How Is Crude Oil Priced?
Crude oil prices measure the spot price of various barrels of oil, the most common of which are West Texas Intermediate, Brent Blend, or the Dubai Mercantile Exchange. The basket price of the Organization of Petroleum Exporting Countries (OPEC) and the futures price of the New York Mercantile Exchange are also sometimes quoted.
West Texas Intermediate
This is the benchmark crude oil in the Americas. WTI crude oil is called “light, sweet” crude oil quality because it is lightweight and has low sulfur content. These properties make it excellent for making gasoline.
Brent Blend
Brent Blend is refined in Northwest Europe and is the primary benchmark for crude oils in Europe and Africa. It’s a combination of crude oil from more than a dozen different oil fields in the North Sea. It is less “light” and “sweet” than WTI but still excellent for making gasoline.
Dubai/Oman
Prices for oil produced in the Middle East are benchmarked to the Oman Crude Oil Futures Contract listed on the Dubai Mercantile Exchange (DME). Most of the oil listed on the DME is exported throughout Asia. Oman crude is listed as a medium sour crude.
Other Pricing Information
WTI sold at over a $5.00 per barrel discount to Brent as of May 2022. The difference is the increased supply of WTI from U.S. shale oil producers. Prices for other crude oils in these two continents are often priced as a differential to Brent, i.e., Brent minus $0.50. The OPEC basket price is an average of the prices of oil from Algeria, Angola, Congo, Equatorial Guinea, Gabon, Iran, Iraq, Kuwait, Libya, Nigeria, Saudi Arabia, UAE, and Venezuela. OPEC uses the price of this basket to monitor world oil market conditions. The New York Mercantile Exchange futures price for crude oil is reported in almost every major U.S. news outlet. It is the value of 1,000 barrels of oil at some agreed-upon time in the future. The oil is commonly WTI. In this way, the NYMEX forecasts what oil traders think the WTI spot price will be in the future. But the futures price follows the spot price pretty closely since the oil traders can’t know about sudden disruptions to the oil supply.
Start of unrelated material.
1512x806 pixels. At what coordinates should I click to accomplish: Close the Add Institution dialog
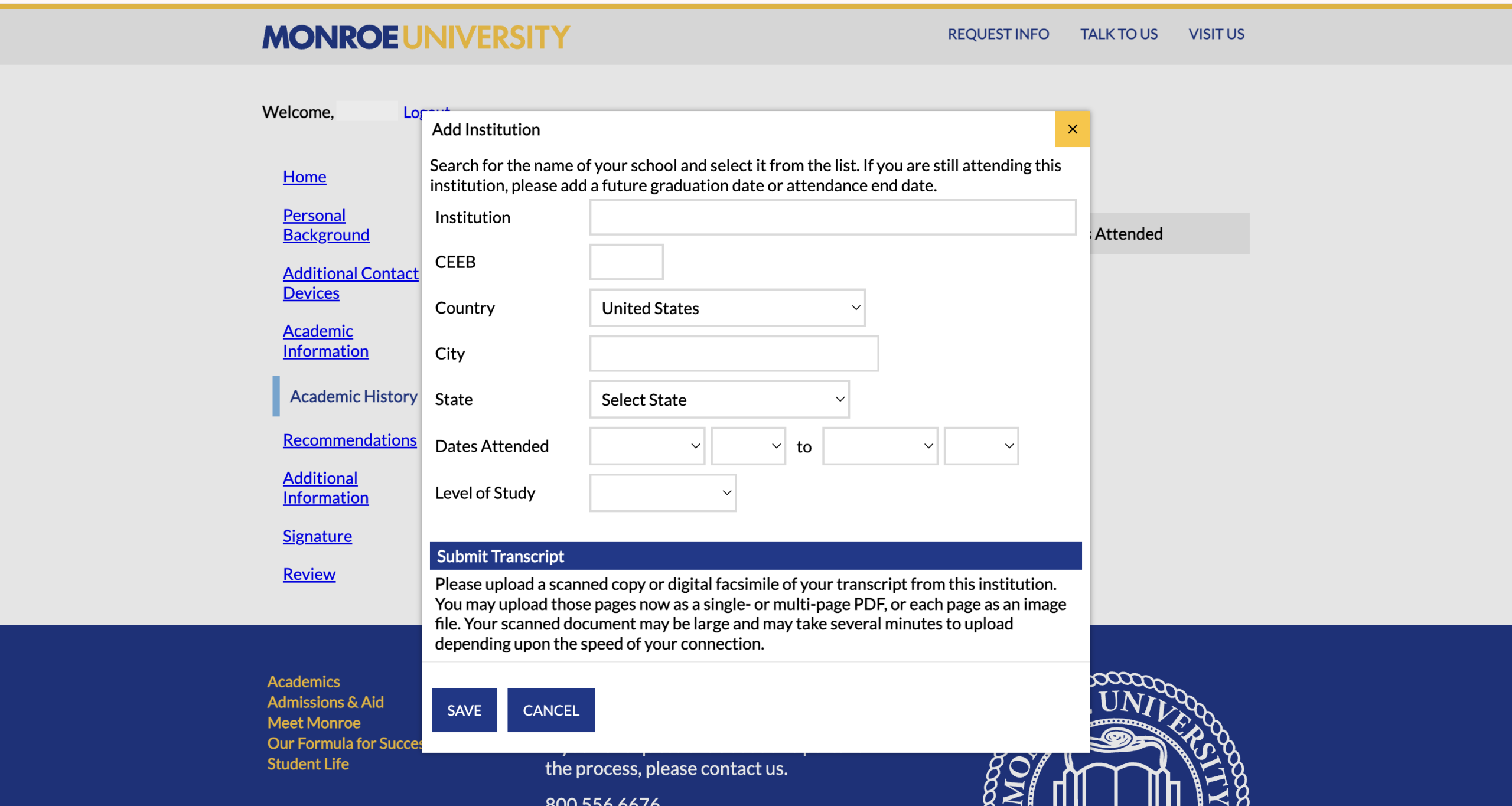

What It Means for Investors and Consumers
Consumers and investors view oil in different ways. Investors are also consumers, but their investing side enjoys rising oil prices much more than their consumer side does. Consumers that only use oil for transportation dread rising oil prices.
Investors
There are many ways to invest in oil, but it’s not for the faint-hearted. Oil prices are so volatile that they are difficult to predict. Crude oil futures are agreements to buy or sell oil at a specific date in the future at a particular price. Businesses use them to fix the price of oil they need for the future. Traders never take possession but simply sell the futures contract before the expiration date. Oil exchange-traded funds are easier to invest in than oil futures. They follow the prices of oil futures, but they are just as volatile. Some oil ETFs follow the stocks of oil companies. Their prices are affected by both oil prices and the stock market. Even if oil prices are rising, the ETF prices could fall if investors pull funds from the oil companies’ stocks.
Consumers
Crude oil prices affect consumers because it takes oil to get them the products and services they need. For example, higher transportation costs result in higher food prices at the grocery store in your neighborhood. You’ll also pay more for gas to get to work or take the kids to practice. Higher oil prices mean that you’ll have less money to pay for other expenses or luxury items.